Records from a data source
──────────────────────────────
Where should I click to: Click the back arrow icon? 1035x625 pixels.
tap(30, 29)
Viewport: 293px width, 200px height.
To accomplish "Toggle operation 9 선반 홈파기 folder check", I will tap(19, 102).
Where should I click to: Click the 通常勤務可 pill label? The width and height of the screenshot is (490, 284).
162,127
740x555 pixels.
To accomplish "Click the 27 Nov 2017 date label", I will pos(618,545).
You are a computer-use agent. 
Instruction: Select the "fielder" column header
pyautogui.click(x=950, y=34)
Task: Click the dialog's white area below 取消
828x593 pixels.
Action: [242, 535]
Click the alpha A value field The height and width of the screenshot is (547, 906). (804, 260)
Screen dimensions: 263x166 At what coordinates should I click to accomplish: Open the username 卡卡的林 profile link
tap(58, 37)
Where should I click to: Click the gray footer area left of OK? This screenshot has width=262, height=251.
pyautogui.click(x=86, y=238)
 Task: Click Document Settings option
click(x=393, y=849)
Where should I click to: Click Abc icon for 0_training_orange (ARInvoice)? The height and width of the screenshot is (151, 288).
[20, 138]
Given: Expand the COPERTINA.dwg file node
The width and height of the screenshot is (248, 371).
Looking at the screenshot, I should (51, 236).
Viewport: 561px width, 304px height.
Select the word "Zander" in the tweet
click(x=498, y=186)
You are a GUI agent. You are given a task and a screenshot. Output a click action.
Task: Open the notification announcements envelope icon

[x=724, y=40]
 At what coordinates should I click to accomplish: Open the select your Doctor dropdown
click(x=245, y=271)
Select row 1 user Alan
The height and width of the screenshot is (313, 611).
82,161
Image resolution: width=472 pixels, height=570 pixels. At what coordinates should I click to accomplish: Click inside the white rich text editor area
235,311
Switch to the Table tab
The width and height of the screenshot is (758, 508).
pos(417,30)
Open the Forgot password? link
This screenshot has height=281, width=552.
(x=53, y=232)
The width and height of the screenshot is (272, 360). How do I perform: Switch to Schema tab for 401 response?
──────────────────────────────
Lines with the word "will" in them are the answer; report each one from the data.

To accomplish "Toggle operation 9 선반 홈파기 folder check", I will tap(19, 102).
To accomplish "Click the 27 Nov 2017 date label", I will pos(618,545).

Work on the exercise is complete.